## TASK DIRECTIONS
Arrange every item below as a numbered list, dropping any blank lines. Omit the pictures from your answer.

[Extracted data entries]

** begin **

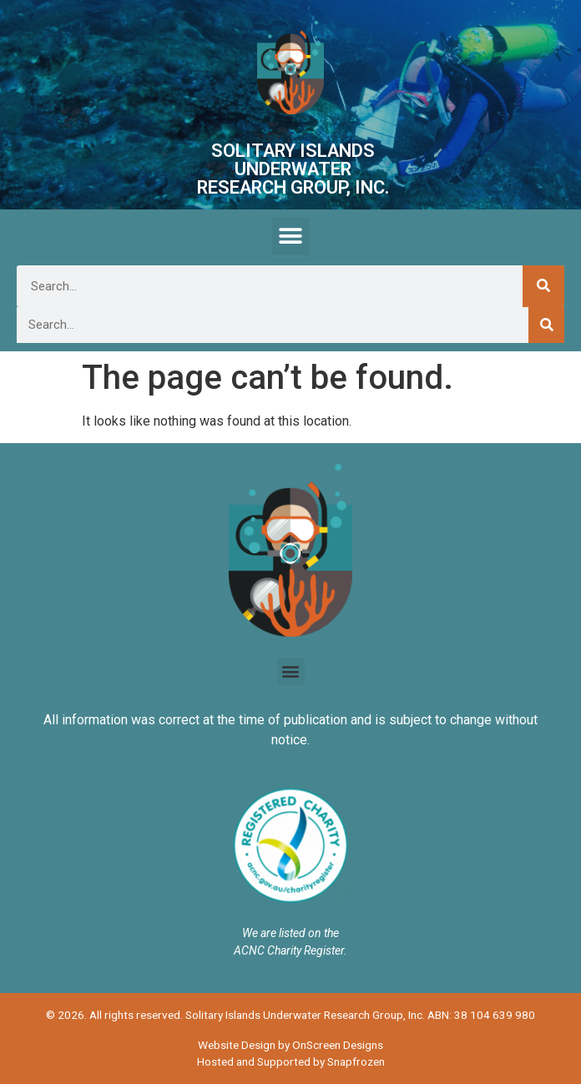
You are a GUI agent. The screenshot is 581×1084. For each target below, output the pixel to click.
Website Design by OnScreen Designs (290, 1044)
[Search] (543, 286)
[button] (291, 236)
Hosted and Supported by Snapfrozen (291, 1061)
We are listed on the (290, 933)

** end **

## SOLUTION TO THIS TASK
1. You are a GUI agent. The screenshot is 581×1084. For each target below, output the pixel to click.
2. Website Design by OnScreen Designs (290, 1044)
3. [Search] (543, 286)
4. [button] (291, 236)
5. Hosted and Supported by Snapfrozen (291, 1061)
6. We are listed on the (290, 933)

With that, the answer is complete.